FOR IMMEDIATE RELEASE
BLM drops development proposal for Steens Mountain wilderness areas
by Mac Lacy
Feb 23, 2009In a significant victory that will preserve wilderness values on Steens Mountain, BLM has dropped its proposal to build an extensive network of water projects on this iconic eastern Oregon landscape. The agency pulled its decision just one day before the deadline for ONDA and others to administratively appeal the projects.
As proposed, the South Steens Allotment Management Plan (“AMP”) would have allowed construction of 13 new reservoirs, 14 reservoir rehabilitation projects, 3 new wells, up to 5 miles of new pipelines, installation of 11 new troughs and 2 new storage tanks, 3 spring redevelopment projects, and new fences throughout the project area. Nearly all the projects were slated for construction within three designated Wilderness Study Areas (“WSAs”). Several others would have been built within adjacent citizen-inventoried and -proposed wilderness areas.

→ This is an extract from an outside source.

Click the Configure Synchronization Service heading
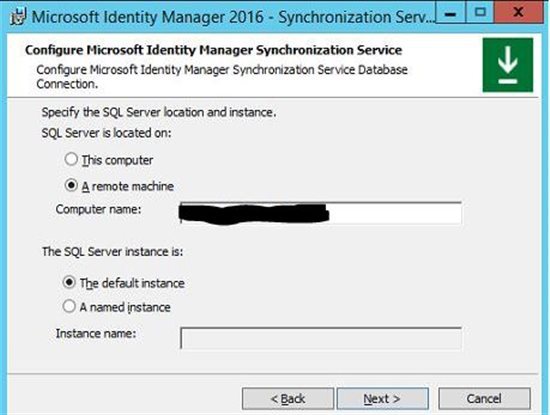550x415 pixels. (x=213, y=50)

If it had been implemented, the project would be one of the most egregious violations ONDA has ever seen of BLM’s management policy for WSAs on the public lands. The Federal Land Policy and Management Act (“FLPMA”) requires BLM to manage WSAs “so as not to impair the suitability of such areas for preservation [by Congress] as wilderness.” These projects would have utterly reworked this wild desert landscape on Steens Mountain, converting it from “an area where the earth and its community of life are untrammeled by man” to one where “man and his own works dominate the landscape.” 16 U.S.C. § 1131(c) (quoting from Congress’s definition of wilderness in the Wilderness Act).

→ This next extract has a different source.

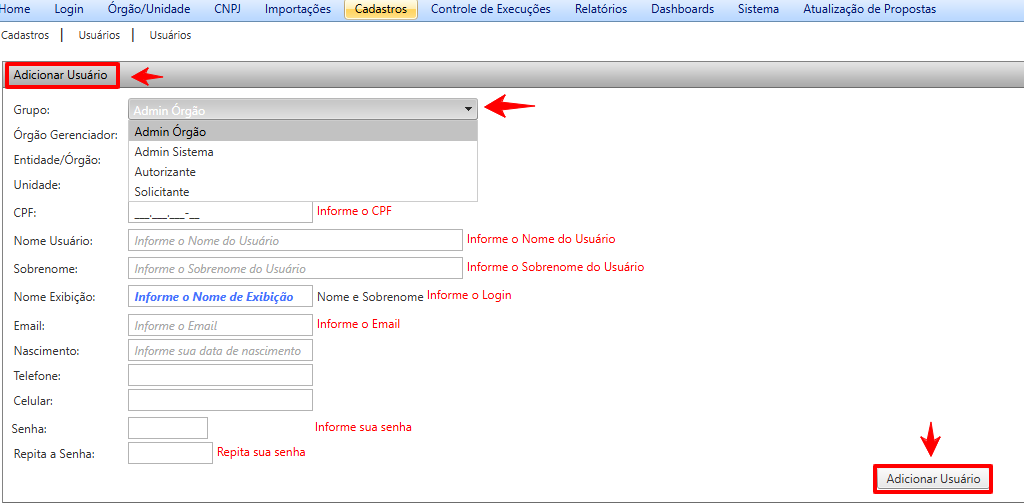Click the Senha password field

coord(168,428)
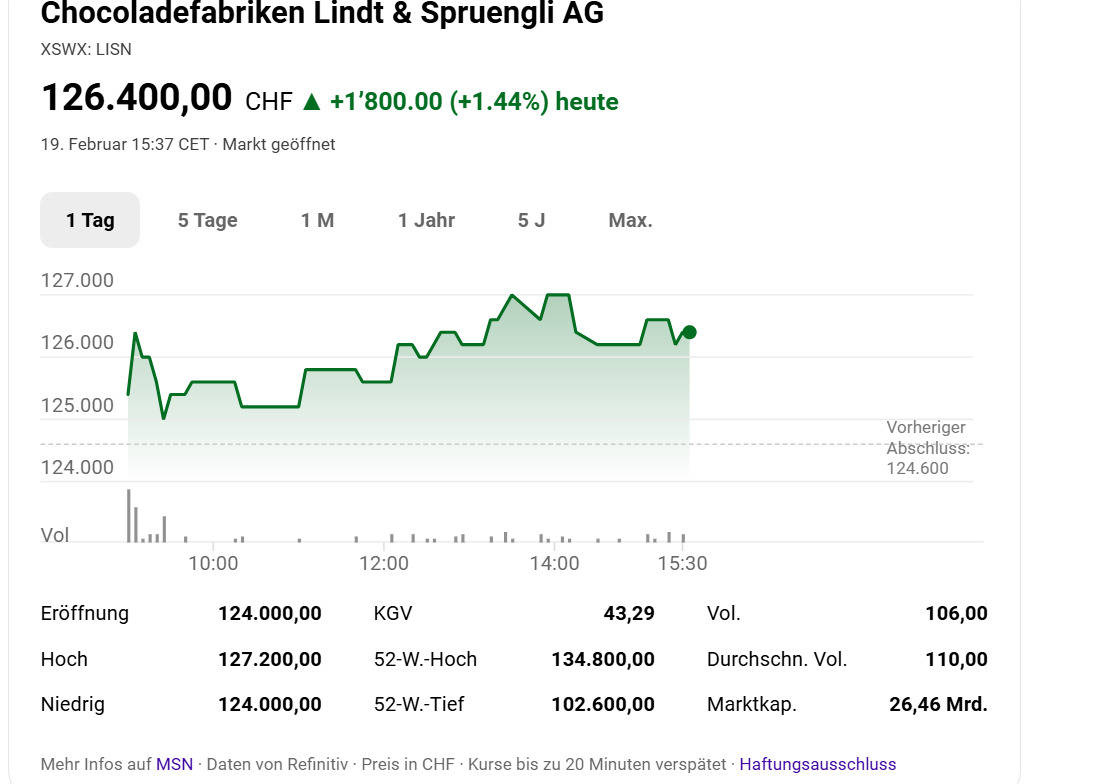The height and width of the screenshot is (784, 1098).
Task: Switch to the "5 J" range tab
Action: tap(531, 220)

ONDA made clear in its October 2008 comments that BLM’s proposal was utterly inconsistent with FLPMA’s non-impairment obligation. The scope and scale of the projects proposed here couldn’t have been more inappropriate than on Steens Mountain, one of the crown jewels of Oregon’s high desert. The projects are inherently unnatural and would result in creation of completely denuded sacrifice zones, evenly spaced throughout 90,000 acres of public land on Steens Mountain. The project area is immediately adjacent to the Steens Mountain Wilderness and the Donner und Blitzen Wild and Scenic River corridor. If implemented, this project almost certainly would have precluded future wilderness designation in these spectacular areas.

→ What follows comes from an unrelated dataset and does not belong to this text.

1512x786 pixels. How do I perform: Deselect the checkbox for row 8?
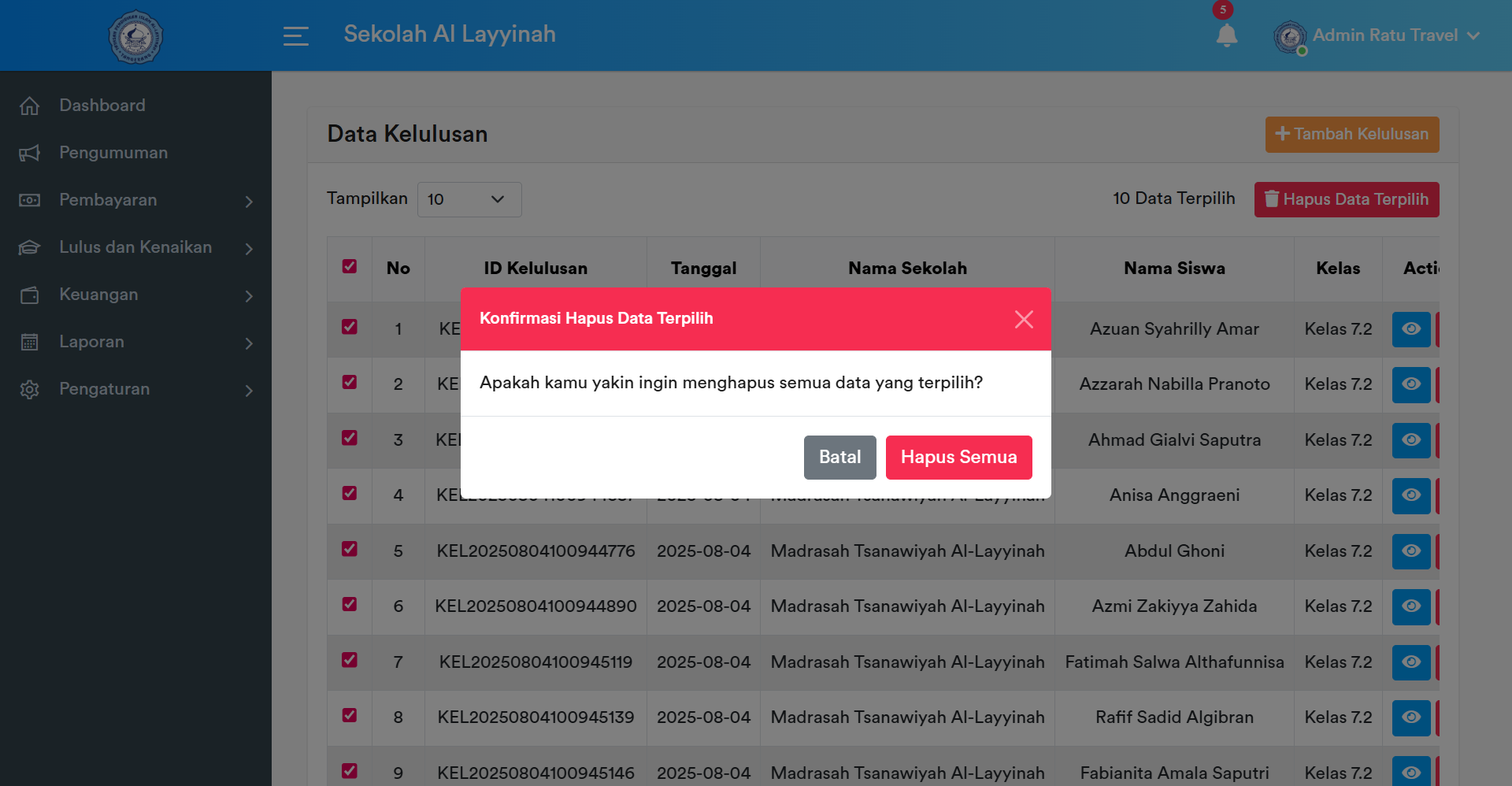pos(350,715)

The extensive and wide-ranging water projects also would threaten the viability of the sage grouse, a species whose populations already are at an all-time low due to grazing and agricultural impacts. If it had been implemented, the project would have fragmented and degraded this landscape. By failing to provide sufficient buffers of non-disturbed areas around critical sage grouse habitat areas, and by failing to restore rather than degrade this important habitat, BLM’s proposal would have restricted sage grouse to confined nesting sites, increased potential predation, reduced reproductive capabilities, increased the threat of West Nile virus among dozens of new late-season water sources, and further fragmented habitat.
ONDA applauds BLM’s decision to withdraw this destructive project. BLM should be trying to enhance the naturalness of Steens Mountain, not expand livestock impacts. ONDA will closely monitor any future permutations of this proposal.